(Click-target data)
____________________

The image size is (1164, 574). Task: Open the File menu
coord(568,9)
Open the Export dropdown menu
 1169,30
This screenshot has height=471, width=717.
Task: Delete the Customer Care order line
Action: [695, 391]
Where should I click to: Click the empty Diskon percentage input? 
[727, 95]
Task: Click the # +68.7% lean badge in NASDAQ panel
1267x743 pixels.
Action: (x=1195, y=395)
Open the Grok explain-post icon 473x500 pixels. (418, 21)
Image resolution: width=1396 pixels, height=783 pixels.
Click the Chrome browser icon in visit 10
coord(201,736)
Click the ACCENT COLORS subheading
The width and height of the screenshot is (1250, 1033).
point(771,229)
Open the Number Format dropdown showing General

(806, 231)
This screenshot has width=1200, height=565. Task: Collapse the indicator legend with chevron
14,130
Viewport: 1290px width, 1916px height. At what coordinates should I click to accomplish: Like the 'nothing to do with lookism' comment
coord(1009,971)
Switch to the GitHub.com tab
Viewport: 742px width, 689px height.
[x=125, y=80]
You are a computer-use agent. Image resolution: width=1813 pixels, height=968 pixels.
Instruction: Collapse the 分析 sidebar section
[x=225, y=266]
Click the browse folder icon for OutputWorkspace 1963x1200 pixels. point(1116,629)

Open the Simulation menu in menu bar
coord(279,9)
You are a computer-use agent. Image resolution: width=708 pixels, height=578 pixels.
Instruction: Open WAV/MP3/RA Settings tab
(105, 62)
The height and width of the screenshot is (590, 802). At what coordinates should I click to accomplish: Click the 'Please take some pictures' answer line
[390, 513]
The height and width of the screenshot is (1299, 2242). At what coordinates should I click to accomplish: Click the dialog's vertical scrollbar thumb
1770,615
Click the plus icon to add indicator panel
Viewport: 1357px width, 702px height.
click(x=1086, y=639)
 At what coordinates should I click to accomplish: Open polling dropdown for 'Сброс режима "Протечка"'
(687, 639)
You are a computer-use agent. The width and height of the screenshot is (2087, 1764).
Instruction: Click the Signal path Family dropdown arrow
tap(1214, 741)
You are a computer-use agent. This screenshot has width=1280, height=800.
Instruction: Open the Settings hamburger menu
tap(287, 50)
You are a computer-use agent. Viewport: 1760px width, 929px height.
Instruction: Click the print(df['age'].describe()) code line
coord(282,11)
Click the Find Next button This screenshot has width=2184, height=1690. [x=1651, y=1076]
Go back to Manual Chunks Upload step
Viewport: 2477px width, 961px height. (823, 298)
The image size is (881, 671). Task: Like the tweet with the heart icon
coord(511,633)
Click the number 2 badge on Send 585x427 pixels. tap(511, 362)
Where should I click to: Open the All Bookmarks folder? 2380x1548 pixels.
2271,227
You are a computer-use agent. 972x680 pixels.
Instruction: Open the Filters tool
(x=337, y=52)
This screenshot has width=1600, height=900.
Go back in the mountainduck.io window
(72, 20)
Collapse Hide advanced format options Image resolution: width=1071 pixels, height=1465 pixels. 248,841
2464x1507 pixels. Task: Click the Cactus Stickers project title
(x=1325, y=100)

____________________

## Problem
List every row above that contains the string "panel". Letter case counts.

## Solved problem
Task: Click the # +68.7% lean badge in NASDAQ panel
Click the plus icon to add indicator panel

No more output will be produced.